A regional publisher’s finance chief has insisted a newspaper group responsible for publishing three daily titles “remains strong” after it posted a £7m pre-tax loss for last year.
However, the company now says the reported loss was the result of a “corporate restructure” which involved inter-company debts being written off, and that it actually posted an operating profit of £8.8m.
Newsquest (Herald & Times Limited) has now officially been transferred into its parent company meaning its accounts will no longer be published separately.
In a statement, Newsquest Scotland and Northern Ireland finance director Richard Beastall said: “The reports identified that the company made a pre-tax loss of £7m, however they did not clarify that the underlying performance of the business remains strong.
“The reported loss was the result of a corporate restructure which aimed to simplify Newsquest Media Group by reducing the administrative burden associated with operating many trading companies.
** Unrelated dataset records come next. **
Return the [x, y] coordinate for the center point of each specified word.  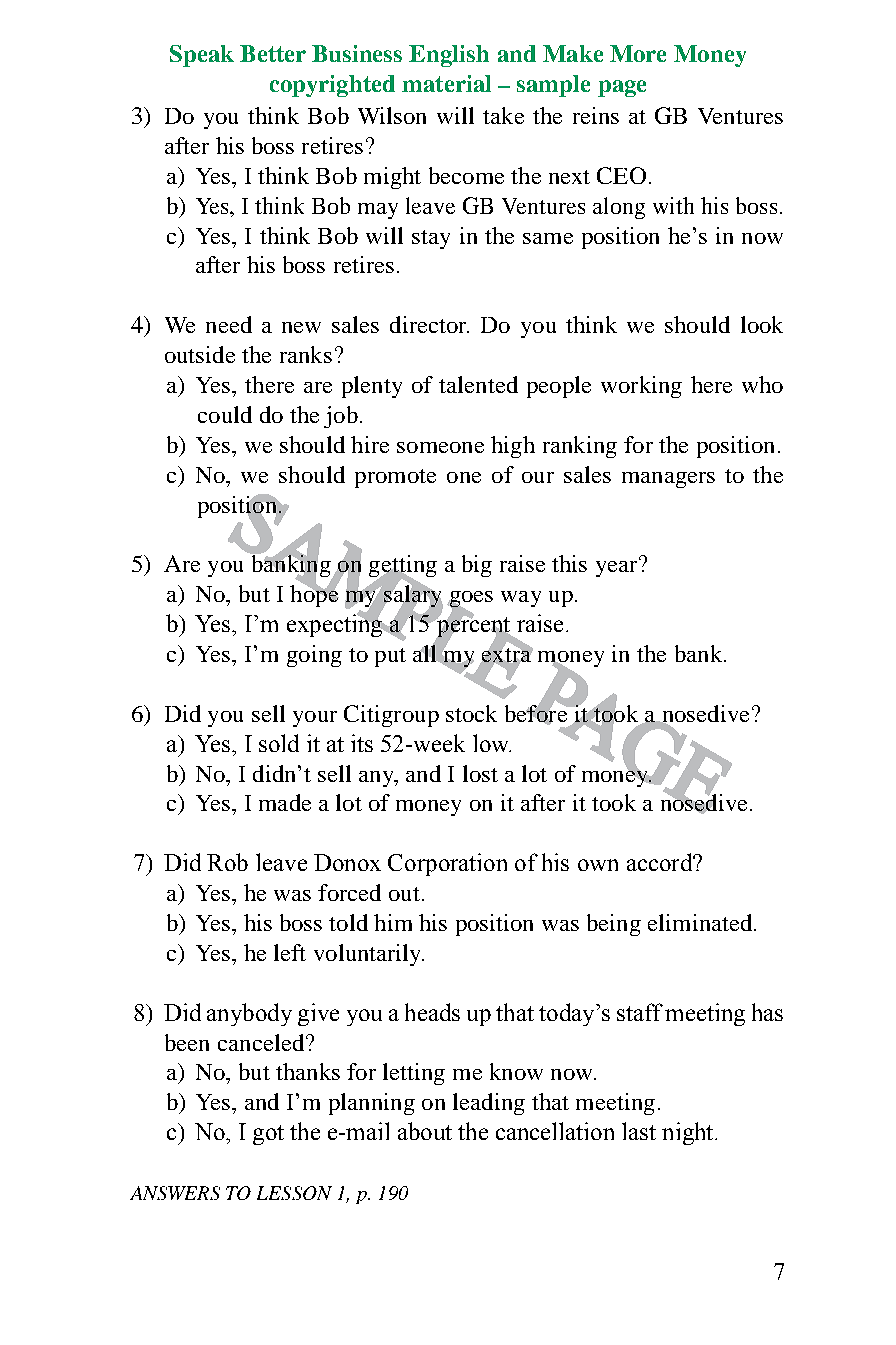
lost [480, 773]
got [268, 1135]
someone [440, 447]
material [446, 83]
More [638, 53]
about [425, 1131]
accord [660, 862]
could [225, 414]
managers [668, 480]
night [689, 1133]
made [285, 802]
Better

“To allow the restructure to be completed, a number of companies will be wound up, making it necessary to write off legacy non-cash intercompany debts.”
Richard, pictured, said an operating profit of £8.8m was made by Newsquest (Herald and Times) Limited in 2017, which was in line with the profit made on a like for like basis in 2016.
He added: “Profits were maintained at this level despite revenue declining by £1.8m, meaning an operating profit margin growth of 0.8pc to 20.4pc was achieved.
“Once the results of the other Scottish operating company Newsquest (Clyde and Forth Press) Limited are included, the overall performance of the Scottish and Northern Irish operations of Newsquest returned profits of £10.7m at a margin of 20.1pc. This represents an improvement on the profits of £10.5m at a margin of 18.9pc earned in 2016.
“This strong performance was achieved by focussing efforts to replace declining revenues earned from newspaper sales and classified advertising. The directors of the business also sought to reduce expenditure where appropriate through the removal of loss-making titles or operations.
“Whilst the challenges associated with operating within this ever-changing market persist, the directors are confident that the business remains well positioned to adapt as is necessary whilst continuing to deliver healthy profit levels.”